The customer needs to cleanup resources for this WCP cluster using the below scripted approach by calling the unknown cluster name from API: GET /api/v1/systemhealth/container-cluster/ncp/status. This means removing all NSX resources that are referring to this cluster, including the inventory resources that are causing the alarm.

The script can be executed as follows.

python3 /usr/lib/vmware-wcp/nsx_policy_cleanup.py --cluster <cluster name> -u <nsx admin user> -p '<nsx mgr admin pass>' --mgr-ip=<nsx mgr ip> --no-warning --top-tier-router-id=<cluster name> --all-res -r

Example:
python3 /usr/lib/vmware-wcp/nsx_policy_cleanup.py --cluster domain-##:#########-####-####-####-############ -u <nsx admin user> -p '<nsx mgr admin pass>' --mgr-ip=<nsx mgr ip> --no-warning --top-tier-router-id=domain-##:#########-####-####-####-############ --all-res -r

IMPORTANT: The -r option perform the actual removal of NSX resources. It is advised to first run the script without this option. This will perform a dry-run, users can evaluate the output to assess which resources will be removed before doing the actual deletion.

Additional Information

If customer is running VC 8.0.3.
This will require triggering the script in an alternate way, due to the presence of an envoy proxy in VCSA.

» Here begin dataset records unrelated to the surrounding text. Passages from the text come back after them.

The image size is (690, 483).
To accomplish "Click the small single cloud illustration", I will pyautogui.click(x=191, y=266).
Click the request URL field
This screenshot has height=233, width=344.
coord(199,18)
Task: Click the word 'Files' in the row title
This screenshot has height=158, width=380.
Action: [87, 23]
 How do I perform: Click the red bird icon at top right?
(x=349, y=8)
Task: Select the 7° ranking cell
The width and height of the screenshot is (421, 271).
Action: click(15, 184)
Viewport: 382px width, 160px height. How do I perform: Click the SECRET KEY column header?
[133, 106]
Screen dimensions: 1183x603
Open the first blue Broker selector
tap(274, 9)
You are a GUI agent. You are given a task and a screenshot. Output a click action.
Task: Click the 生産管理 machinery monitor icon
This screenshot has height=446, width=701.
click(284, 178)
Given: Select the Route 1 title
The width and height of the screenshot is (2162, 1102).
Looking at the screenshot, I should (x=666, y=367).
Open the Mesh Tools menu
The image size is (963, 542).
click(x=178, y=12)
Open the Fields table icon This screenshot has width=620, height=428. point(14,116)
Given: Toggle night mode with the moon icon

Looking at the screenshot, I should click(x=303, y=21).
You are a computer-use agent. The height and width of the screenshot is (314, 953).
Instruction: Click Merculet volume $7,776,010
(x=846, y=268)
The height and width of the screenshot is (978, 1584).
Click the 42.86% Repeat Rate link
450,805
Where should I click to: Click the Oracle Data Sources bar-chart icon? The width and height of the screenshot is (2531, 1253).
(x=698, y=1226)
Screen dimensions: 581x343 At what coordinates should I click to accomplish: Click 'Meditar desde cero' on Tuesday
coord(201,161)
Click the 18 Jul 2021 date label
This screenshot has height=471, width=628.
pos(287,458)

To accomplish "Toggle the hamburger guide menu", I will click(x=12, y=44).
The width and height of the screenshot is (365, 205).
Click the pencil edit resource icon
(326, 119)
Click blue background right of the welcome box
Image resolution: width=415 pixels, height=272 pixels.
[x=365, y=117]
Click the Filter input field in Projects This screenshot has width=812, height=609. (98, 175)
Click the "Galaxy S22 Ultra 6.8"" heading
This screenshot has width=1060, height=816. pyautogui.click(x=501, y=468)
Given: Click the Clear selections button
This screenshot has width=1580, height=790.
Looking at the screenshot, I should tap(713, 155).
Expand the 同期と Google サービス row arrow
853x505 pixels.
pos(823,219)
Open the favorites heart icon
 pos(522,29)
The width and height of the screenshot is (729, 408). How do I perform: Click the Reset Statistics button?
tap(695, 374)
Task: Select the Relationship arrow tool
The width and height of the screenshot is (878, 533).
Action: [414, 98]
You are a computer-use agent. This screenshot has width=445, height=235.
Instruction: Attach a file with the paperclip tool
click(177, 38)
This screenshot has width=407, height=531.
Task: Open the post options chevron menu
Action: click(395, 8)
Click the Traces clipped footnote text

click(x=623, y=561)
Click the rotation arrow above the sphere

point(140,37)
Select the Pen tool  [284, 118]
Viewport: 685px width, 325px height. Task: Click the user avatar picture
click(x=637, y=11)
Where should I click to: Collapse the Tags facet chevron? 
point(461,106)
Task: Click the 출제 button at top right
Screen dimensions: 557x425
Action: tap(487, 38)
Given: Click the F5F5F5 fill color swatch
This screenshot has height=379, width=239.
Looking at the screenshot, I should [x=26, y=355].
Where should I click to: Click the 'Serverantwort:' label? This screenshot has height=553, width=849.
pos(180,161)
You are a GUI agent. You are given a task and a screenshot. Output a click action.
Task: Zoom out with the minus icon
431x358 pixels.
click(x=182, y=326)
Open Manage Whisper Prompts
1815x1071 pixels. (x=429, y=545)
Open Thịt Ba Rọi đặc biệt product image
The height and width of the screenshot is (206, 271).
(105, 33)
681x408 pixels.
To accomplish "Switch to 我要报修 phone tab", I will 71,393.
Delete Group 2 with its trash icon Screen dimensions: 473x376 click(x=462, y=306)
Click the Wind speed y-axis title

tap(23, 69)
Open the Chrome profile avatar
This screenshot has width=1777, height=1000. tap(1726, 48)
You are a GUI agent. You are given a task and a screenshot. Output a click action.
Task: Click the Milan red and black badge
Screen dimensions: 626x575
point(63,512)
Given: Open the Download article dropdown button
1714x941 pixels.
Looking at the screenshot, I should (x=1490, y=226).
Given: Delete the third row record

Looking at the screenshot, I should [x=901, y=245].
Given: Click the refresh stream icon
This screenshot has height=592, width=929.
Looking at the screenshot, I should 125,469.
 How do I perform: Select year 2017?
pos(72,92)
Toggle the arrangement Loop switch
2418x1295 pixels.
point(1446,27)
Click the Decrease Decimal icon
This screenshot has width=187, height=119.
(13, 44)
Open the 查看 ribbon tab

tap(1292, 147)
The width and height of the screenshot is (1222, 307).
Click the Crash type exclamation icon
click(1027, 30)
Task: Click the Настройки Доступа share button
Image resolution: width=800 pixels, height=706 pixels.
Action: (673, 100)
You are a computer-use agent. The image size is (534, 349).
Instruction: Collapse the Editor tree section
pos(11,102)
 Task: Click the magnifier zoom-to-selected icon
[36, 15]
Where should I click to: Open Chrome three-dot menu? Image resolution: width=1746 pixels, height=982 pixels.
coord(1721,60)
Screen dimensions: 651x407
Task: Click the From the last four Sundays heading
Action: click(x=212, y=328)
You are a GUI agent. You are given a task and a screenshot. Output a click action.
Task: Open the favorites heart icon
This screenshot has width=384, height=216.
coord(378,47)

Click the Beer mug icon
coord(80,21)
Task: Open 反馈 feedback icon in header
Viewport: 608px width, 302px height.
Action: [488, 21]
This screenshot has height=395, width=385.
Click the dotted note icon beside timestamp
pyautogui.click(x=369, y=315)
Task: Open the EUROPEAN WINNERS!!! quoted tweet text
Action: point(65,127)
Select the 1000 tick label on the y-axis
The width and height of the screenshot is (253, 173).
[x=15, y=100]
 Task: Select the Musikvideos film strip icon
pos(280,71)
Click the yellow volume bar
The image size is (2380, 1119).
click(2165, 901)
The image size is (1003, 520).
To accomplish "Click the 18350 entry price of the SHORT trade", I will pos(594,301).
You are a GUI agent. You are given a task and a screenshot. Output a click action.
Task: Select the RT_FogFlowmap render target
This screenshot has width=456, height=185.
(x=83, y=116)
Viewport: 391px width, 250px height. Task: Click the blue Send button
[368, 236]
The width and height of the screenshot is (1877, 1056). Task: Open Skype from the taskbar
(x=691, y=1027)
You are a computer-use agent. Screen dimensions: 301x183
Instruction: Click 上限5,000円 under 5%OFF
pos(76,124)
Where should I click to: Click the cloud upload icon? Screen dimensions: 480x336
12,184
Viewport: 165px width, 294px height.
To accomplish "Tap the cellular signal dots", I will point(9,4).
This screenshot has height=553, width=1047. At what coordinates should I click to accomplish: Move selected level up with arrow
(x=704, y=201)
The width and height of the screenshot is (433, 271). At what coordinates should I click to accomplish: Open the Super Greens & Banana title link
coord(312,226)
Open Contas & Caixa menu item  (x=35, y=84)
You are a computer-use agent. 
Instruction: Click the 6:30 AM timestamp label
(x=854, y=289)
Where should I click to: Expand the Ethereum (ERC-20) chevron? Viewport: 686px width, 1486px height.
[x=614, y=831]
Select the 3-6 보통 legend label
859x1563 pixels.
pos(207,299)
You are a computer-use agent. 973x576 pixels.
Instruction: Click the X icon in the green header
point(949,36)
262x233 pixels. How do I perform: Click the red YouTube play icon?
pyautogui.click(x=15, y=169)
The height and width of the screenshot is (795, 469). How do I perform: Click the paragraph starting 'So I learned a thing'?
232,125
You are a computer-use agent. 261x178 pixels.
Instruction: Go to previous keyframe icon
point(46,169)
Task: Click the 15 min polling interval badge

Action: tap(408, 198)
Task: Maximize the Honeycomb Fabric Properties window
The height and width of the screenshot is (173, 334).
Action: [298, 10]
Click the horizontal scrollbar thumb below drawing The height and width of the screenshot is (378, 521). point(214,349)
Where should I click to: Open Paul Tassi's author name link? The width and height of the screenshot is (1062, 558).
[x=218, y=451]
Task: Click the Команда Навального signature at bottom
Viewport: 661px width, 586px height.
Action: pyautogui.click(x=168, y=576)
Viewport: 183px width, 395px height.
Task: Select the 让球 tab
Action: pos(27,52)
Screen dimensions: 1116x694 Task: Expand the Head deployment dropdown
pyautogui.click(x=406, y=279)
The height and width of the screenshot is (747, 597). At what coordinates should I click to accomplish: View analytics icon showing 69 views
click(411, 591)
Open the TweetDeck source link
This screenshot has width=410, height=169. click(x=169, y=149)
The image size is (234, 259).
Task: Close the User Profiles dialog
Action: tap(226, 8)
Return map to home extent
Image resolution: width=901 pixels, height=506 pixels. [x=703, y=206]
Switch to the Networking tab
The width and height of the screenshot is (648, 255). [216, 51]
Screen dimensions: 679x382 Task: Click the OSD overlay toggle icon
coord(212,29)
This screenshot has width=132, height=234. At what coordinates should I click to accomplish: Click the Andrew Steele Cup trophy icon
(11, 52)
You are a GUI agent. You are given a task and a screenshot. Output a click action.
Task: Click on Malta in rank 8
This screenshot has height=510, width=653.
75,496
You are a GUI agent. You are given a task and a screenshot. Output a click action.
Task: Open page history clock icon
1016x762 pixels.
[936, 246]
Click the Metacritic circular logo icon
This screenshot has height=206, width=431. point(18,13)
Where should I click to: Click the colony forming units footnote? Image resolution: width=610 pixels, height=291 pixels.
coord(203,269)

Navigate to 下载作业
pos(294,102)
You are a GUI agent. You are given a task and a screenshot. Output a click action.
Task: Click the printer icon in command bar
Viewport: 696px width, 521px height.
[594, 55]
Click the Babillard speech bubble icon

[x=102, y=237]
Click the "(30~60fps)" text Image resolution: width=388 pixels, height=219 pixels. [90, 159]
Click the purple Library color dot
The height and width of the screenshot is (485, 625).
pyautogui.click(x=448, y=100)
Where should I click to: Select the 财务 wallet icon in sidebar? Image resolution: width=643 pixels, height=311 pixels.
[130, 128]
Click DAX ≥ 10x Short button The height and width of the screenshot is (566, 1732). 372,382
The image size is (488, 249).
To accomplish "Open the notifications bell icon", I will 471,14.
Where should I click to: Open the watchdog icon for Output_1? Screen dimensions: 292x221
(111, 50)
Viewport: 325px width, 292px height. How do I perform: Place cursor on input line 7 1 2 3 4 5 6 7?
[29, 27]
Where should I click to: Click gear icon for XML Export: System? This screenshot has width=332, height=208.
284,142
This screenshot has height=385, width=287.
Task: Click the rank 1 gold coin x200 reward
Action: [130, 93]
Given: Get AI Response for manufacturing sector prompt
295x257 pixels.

In this case as the cleanup operation will also need to go through the envoy proxy, users should set the following options:

--envoy-endpoint: IpAddress or Hostname of VC envoy sidecar, ignored if the environment variable ENVOY_ENDPOINT is set
--envoy-port: HTTP port of VC envoy sidecar, ignored environment variable ENVOY_PORT is set. Defaults to 1080.

Alternatively, users can copy the cleanup script to any machine with connectivity with NSX manager and do the cleanup from there; the script indeed has no dependency on WCPSVC. Users should just be aware that the script requires the python requests package which must be installed on the machine (or python venv) from which the script is executed.